Politique

Face à la contestation qui ne faiblit pas, le pouvoir en mal de solutions

Les annonces de Bouteflika destinées à contenir la colère populaire ont semble-t-il produit l’effet contraire. Depuis lundi soir, sur les réseaux sociaux et dans la rue, les Algériens parlent d’une énième manœuvre destinée à sauver ce qui reste du système, voire d’arnaque parfaite pour permettre à Bouteflika de rester au pouvoir sans passer par l’épreuve -insurmontable dans l’état où il est- des obligations protocolaires constitutionnelles.

Hier mardi, les rues d’Alger et d’autres villes ont vibré au rythme de nouveaux slogans dictés par l’évolution de la situation : « ni report ni prolongement », « non au viol de la constitution ».

Le mot est donné pour une autre grande journée de mobilisation. Ce vendredi 15 mars sera un sérieux test et pour la rue et pour le pouvoir. Une quatrième journée de forte mobilisation à travers le pays ne laissera pas beaucoup de marge de manœuvre pour le système en place qui en manque déjà terriblement.

Les mesures annoncées jusque-là démontrent clairement que le pouvoir est en mal de solutions devant la crise qui prend une ampleur inattendue.
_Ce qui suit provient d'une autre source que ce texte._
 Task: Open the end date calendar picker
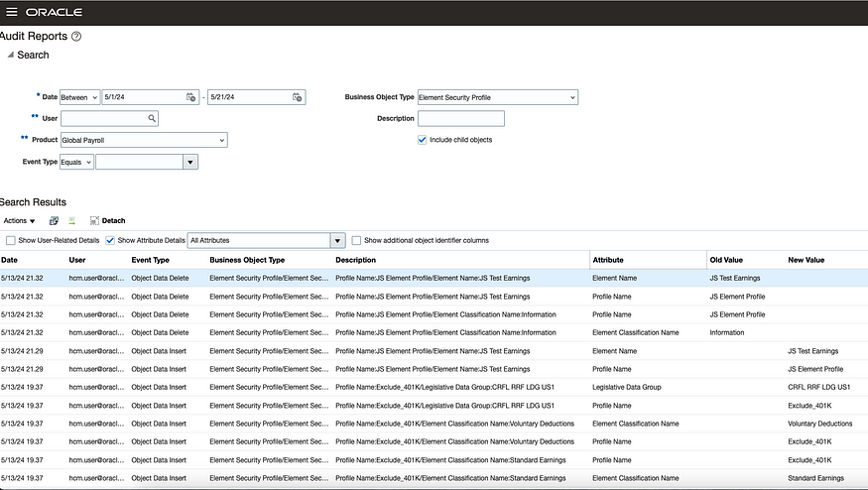297,97
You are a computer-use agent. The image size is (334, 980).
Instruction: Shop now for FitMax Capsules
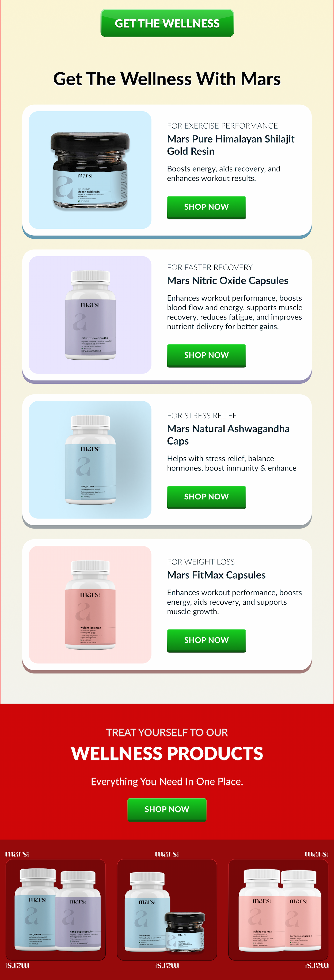[206, 641]
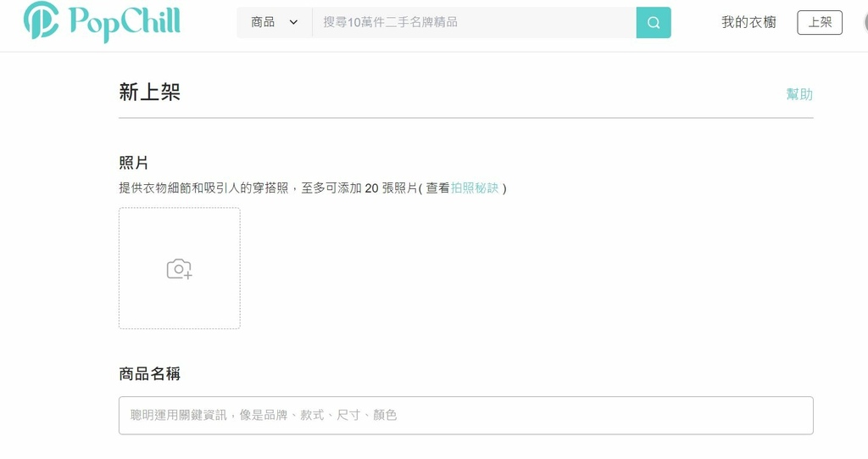Image resolution: width=868 pixels, height=459 pixels.
Task: Follow the 拍照秘訣 photo tips link
Action: [x=475, y=188]
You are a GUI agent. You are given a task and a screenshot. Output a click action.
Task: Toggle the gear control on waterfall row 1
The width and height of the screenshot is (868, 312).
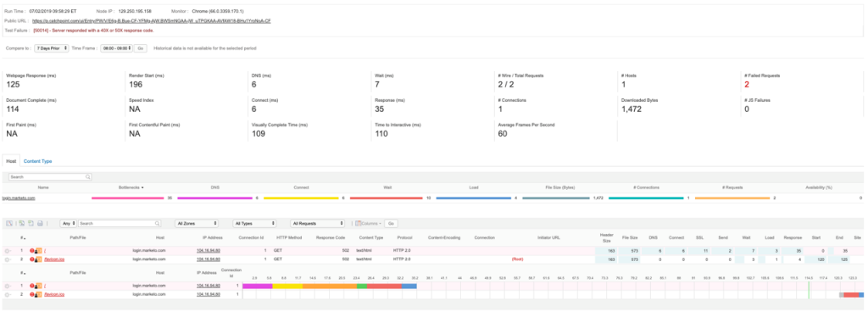click(x=7, y=286)
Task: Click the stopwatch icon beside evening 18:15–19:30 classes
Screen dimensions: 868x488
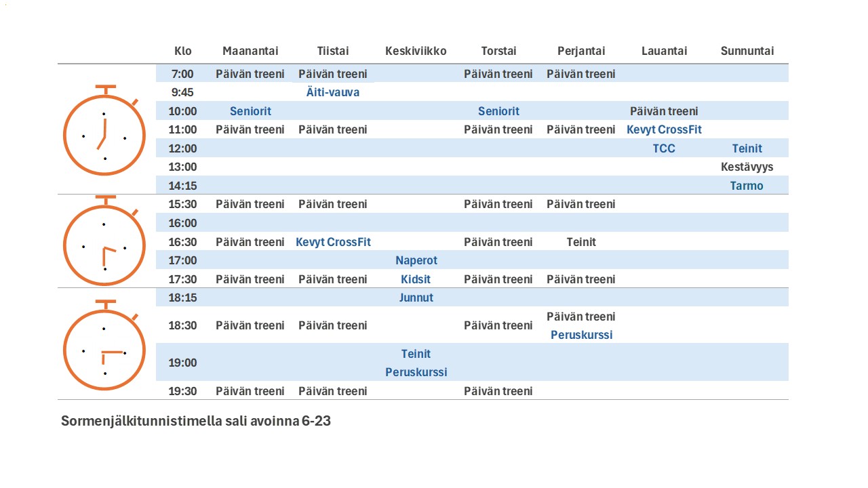Action: click(104, 346)
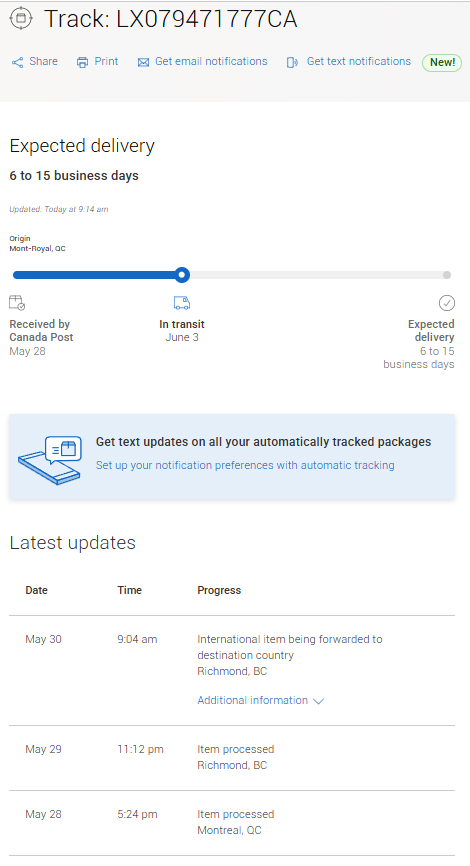Click the envelope icon for email notifications
The image size is (470, 866).
tap(144, 62)
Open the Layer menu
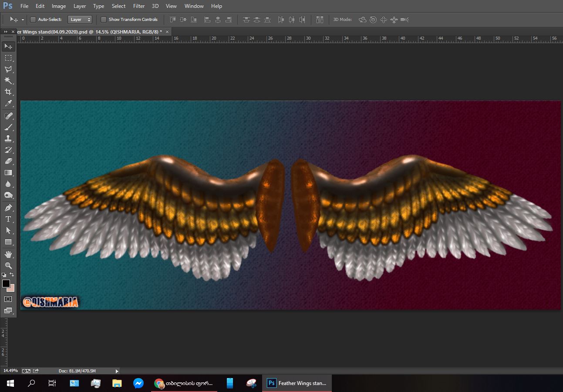Image resolution: width=563 pixels, height=392 pixels. (x=80, y=6)
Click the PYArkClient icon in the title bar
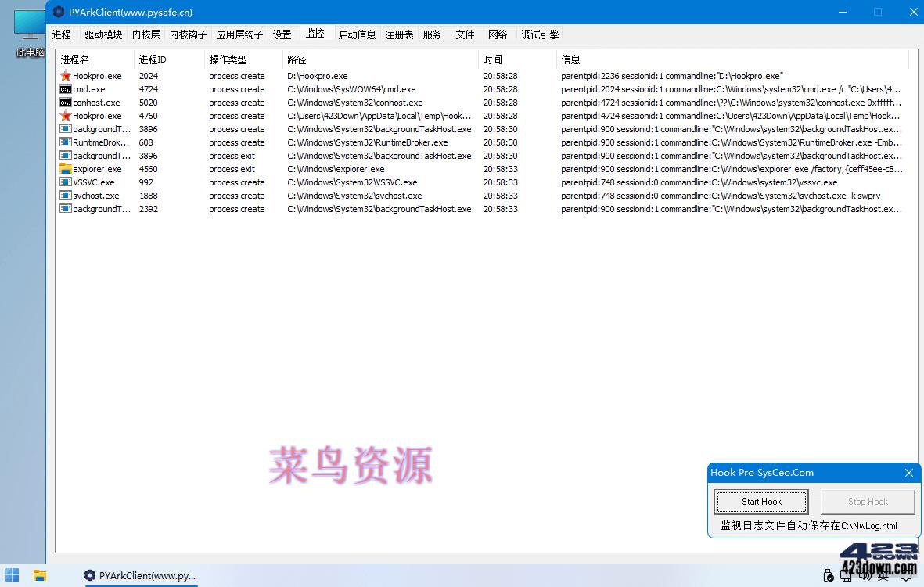The width and height of the screenshot is (924, 587). (x=59, y=12)
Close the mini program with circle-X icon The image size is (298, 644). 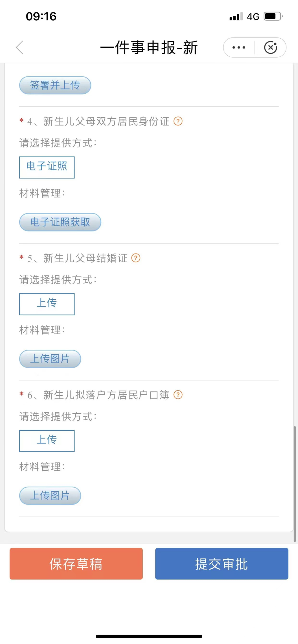coord(270,47)
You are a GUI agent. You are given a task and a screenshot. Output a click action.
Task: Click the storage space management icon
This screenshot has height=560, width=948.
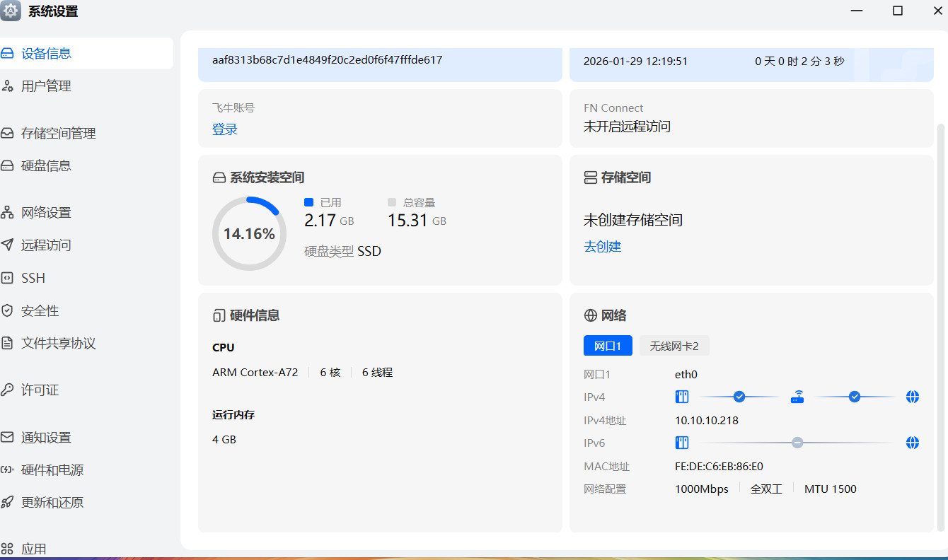[x=8, y=133]
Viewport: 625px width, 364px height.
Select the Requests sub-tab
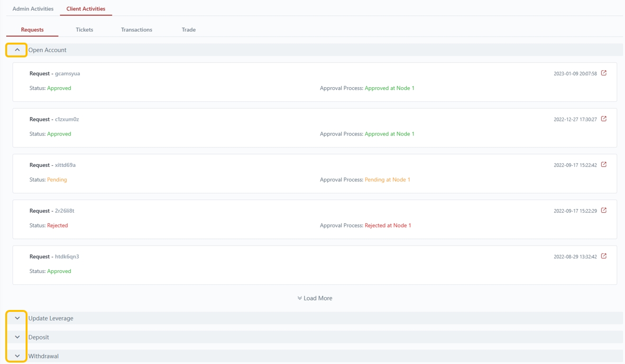32,29
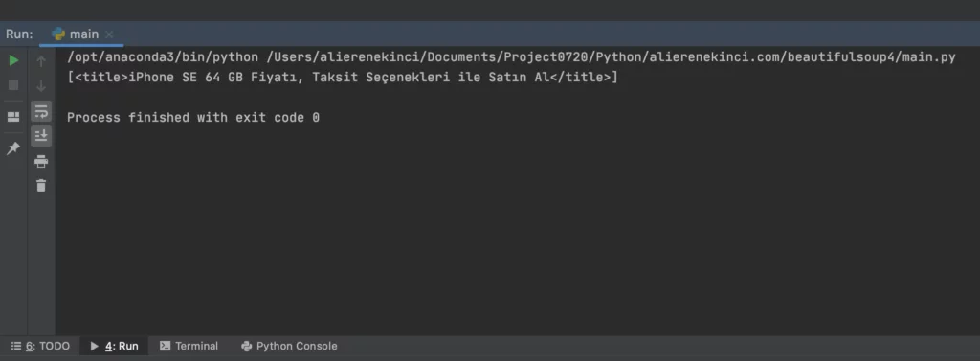Click the grey Stop process square
Image resolution: width=980 pixels, height=361 pixels.
point(13,86)
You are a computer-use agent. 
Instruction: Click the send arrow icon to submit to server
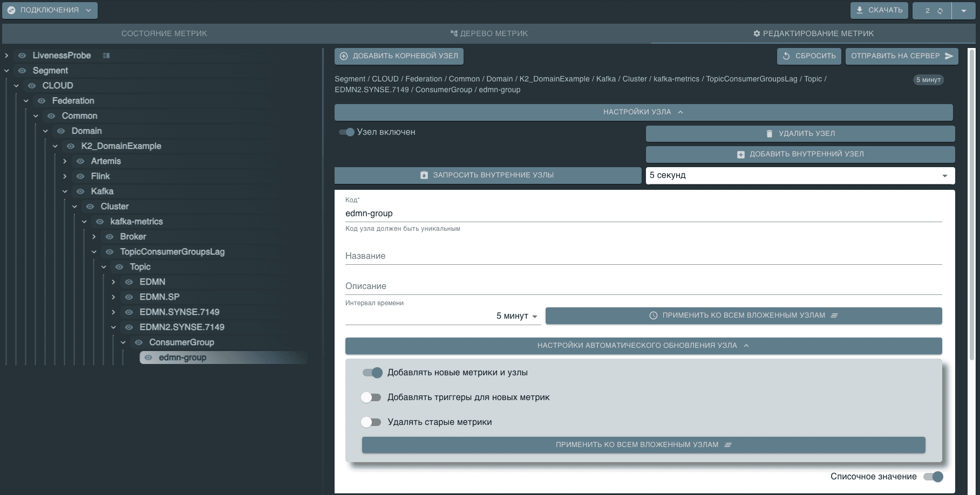pyautogui.click(x=949, y=56)
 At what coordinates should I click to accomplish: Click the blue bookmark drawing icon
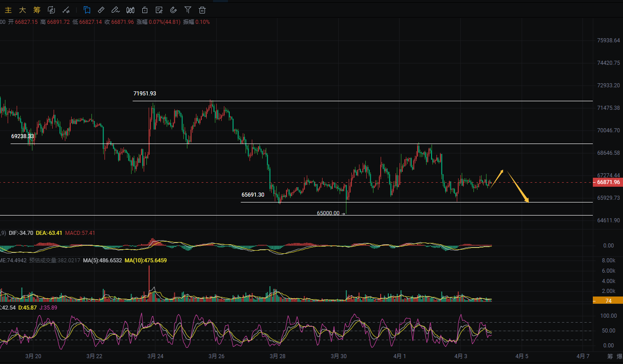pyautogui.click(x=87, y=9)
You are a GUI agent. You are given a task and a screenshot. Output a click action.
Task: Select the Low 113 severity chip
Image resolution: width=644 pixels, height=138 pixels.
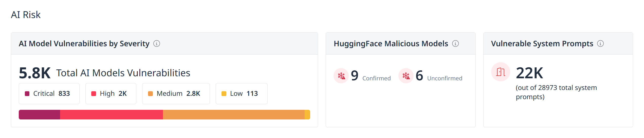point(242,94)
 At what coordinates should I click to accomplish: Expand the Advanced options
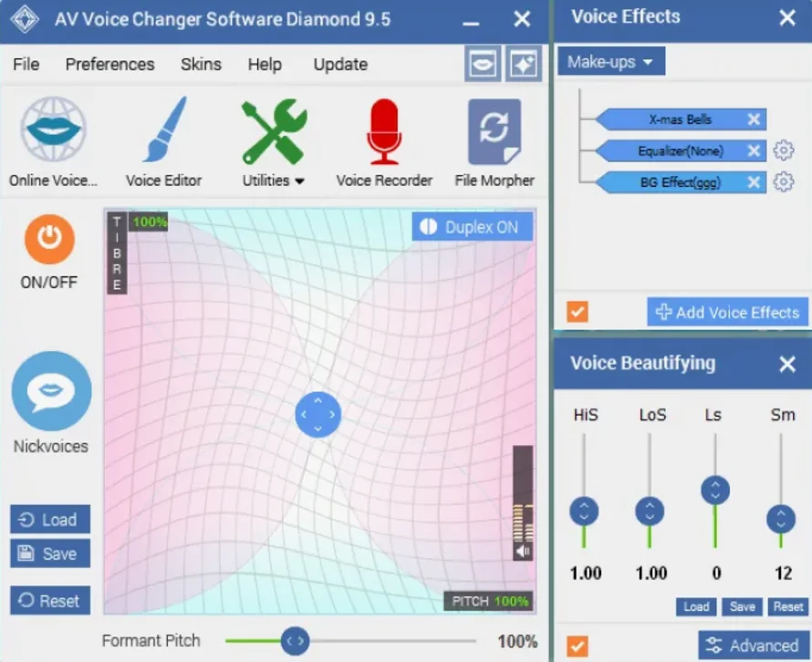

Cela s’illustre déjà par le prolongement du mandat présidentiel sans aucune assise juridique.

Au-delà du 28 avril, Bouteflika, s’il reste toujours en place, sera un président illégitime. Qui l’aurait pensé ? En 1994, il avait refusé le poste de chef de l’État que lui offraient les militaires sur un plateau, exigeant d’être élu président de la République, sinon rien. En 1999, le jour même de l’élection présidentielle à laquelle il était seul en lice après le retrait des autres candidats, il aurait menacé de rentrer chez lui si la victoire qui lui était promise n’était pas annoncée avec une très forte majorité.

Il se dit même que son insistance à aller vers le référendum pour faire avaliser la loi sur la concorde civile en 1999, puis celle sur la réconciliation nationale en 2005, fut dictée par son souci de combler son déficit de légitimité et de se défaire de l’image de président « mal élu » que lui collaient ses opposants.

Ne pas être « un trois quart de président » suppose une forte légitimité. C’est ainsi qu’on connaît Bouteflika. Que s’est-il passé pour qu’il se résigne aujourd’hui à entrer de plain-pied dans l’illégitimité, sans même l’avis du Conseil constitutionnel qui lui est entièrement acquis ?

Même les généraux qui avaient interrompu le processus électoral en 1992 ne s’étaient pas moqués des formes en procédant à un subtil habillage juridique de leur coup de force. La réponse est simple, Bouteflika est le système n’ont plus de solution. C’est sans doute la résultante de vingt ans de règne durant lesquels Bouteflika a tenu à faire le vide autour de lui.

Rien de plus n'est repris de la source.